- [How to complete this task]: Below are lines of data, and only some are wanted. Please repeat exactly those from the line that has "This screenshot has width=955, height=907." through the line that has "Task: Click the Stores location pin icon".

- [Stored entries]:

**********

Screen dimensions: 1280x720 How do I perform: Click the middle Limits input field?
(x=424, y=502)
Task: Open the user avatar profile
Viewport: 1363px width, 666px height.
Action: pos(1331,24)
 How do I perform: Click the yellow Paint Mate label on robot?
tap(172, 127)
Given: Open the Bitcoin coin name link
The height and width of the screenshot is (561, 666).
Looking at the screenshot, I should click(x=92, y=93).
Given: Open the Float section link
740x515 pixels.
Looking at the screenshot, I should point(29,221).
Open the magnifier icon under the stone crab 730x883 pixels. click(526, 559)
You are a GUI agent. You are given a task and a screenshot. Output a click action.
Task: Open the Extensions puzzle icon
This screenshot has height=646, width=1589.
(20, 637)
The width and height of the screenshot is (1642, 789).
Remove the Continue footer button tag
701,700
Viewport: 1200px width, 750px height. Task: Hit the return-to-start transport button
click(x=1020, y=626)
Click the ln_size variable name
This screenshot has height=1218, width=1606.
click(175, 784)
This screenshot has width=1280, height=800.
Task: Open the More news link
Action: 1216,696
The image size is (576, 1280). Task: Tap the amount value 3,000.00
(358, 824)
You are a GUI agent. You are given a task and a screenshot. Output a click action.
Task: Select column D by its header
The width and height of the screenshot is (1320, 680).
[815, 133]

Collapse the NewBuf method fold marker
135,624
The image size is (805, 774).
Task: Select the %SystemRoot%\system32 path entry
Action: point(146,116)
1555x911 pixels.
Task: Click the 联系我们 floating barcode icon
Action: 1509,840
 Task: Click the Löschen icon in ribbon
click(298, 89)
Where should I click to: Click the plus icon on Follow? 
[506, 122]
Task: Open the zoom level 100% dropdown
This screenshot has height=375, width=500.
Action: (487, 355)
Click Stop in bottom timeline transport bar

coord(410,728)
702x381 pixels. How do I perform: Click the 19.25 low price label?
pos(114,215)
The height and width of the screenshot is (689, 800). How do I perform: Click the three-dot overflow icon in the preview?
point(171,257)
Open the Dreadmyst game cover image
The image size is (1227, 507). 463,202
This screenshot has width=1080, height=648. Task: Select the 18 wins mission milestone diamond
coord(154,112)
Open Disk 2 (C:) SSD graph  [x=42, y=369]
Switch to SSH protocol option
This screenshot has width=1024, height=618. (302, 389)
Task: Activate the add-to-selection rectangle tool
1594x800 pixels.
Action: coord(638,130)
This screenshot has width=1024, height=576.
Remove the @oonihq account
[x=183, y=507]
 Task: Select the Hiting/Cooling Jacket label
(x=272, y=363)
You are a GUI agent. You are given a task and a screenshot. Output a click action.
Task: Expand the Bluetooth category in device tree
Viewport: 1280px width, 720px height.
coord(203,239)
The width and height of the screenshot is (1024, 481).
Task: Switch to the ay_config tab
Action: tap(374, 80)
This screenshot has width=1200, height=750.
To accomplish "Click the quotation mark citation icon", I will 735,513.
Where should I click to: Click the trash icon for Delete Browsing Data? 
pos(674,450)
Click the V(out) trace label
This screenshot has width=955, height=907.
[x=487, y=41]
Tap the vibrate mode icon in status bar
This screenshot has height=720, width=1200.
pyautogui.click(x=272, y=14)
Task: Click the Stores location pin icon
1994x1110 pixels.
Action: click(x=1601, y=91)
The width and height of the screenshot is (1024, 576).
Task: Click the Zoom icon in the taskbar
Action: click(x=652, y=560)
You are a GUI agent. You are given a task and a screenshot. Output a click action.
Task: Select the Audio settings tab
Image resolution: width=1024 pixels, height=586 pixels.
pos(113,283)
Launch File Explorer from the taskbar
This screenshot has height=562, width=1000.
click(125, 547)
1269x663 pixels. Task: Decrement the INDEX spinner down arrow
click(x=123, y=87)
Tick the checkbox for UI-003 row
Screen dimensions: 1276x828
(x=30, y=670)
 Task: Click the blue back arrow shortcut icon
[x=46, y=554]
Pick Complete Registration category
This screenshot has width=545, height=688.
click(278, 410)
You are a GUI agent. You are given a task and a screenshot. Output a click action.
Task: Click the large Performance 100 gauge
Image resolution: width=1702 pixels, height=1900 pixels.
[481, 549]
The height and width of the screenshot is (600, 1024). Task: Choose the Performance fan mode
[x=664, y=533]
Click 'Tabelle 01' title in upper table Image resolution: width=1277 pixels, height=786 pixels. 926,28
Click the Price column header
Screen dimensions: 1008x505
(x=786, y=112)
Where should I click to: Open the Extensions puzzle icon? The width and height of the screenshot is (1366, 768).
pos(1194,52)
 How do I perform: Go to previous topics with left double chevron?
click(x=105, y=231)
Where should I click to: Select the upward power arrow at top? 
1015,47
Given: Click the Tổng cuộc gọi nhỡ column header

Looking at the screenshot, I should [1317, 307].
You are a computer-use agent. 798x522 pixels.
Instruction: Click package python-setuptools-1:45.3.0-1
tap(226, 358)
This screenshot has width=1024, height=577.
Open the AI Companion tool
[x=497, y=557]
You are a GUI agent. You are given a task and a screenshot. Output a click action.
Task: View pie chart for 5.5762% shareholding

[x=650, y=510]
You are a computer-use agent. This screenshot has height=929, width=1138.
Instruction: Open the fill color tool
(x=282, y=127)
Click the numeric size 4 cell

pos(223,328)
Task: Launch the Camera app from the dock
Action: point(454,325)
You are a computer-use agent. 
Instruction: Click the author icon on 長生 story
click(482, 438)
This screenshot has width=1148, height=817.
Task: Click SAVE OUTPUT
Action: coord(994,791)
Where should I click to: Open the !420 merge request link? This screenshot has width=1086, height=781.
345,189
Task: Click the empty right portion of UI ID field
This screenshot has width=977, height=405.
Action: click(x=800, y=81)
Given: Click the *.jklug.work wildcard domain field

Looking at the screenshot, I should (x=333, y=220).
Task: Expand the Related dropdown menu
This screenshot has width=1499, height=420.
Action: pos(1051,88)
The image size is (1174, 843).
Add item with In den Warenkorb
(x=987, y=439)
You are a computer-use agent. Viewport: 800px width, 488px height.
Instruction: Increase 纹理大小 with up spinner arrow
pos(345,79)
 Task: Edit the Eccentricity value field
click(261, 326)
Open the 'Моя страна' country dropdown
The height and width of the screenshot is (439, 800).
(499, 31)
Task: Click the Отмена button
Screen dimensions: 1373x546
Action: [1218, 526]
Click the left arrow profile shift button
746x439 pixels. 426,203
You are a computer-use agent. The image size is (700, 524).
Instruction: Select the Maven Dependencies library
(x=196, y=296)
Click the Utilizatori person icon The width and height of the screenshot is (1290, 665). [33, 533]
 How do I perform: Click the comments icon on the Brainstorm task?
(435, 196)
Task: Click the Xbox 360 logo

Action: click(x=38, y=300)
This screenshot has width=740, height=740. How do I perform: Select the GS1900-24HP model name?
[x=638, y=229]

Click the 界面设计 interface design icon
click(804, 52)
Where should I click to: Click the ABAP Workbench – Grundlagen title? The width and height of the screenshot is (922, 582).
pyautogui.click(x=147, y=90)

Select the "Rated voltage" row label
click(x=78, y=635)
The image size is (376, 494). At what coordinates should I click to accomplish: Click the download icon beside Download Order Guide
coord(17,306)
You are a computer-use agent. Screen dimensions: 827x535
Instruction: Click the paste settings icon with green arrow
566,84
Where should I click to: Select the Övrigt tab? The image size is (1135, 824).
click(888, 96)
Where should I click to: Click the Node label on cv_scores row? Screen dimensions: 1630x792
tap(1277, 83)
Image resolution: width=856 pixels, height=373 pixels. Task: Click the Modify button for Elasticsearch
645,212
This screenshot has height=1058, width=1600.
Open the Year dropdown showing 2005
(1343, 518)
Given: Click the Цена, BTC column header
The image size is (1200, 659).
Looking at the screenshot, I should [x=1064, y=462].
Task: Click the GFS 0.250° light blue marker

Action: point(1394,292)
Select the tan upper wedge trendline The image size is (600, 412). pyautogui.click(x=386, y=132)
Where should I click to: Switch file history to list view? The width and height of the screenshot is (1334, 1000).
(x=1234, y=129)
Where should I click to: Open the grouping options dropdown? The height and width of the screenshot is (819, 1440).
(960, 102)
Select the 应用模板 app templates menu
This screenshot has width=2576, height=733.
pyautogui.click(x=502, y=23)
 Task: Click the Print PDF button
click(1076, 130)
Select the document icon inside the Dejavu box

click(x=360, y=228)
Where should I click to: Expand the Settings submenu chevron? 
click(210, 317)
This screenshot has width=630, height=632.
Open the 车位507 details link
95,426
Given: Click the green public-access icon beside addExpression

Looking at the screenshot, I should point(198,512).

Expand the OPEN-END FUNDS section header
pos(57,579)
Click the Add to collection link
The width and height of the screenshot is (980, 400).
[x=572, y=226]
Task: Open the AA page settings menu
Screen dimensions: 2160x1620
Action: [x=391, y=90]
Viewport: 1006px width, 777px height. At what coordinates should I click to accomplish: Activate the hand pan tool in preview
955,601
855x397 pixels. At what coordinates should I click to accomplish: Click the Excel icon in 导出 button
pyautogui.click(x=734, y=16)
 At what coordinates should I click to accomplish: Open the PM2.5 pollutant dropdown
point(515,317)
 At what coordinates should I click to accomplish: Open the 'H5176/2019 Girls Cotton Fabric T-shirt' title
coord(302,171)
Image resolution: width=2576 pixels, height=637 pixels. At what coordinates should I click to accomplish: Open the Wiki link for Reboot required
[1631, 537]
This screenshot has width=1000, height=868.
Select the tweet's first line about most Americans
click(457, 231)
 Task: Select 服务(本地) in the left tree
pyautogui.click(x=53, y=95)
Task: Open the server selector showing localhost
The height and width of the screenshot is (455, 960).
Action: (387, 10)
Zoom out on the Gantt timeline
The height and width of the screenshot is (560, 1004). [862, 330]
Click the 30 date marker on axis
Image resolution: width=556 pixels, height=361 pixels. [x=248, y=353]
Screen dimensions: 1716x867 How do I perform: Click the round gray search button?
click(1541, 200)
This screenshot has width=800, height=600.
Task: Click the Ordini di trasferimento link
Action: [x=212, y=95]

**********

- [Expected answer]:
This screenshot has width=955, height=907.
[x=487, y=41]
Tap the vibrate mode icon in status bar
This screenshot has height=720, width=1200.
pyautogui.click(x=272, y=14)
Task: Click the Stores location pin icon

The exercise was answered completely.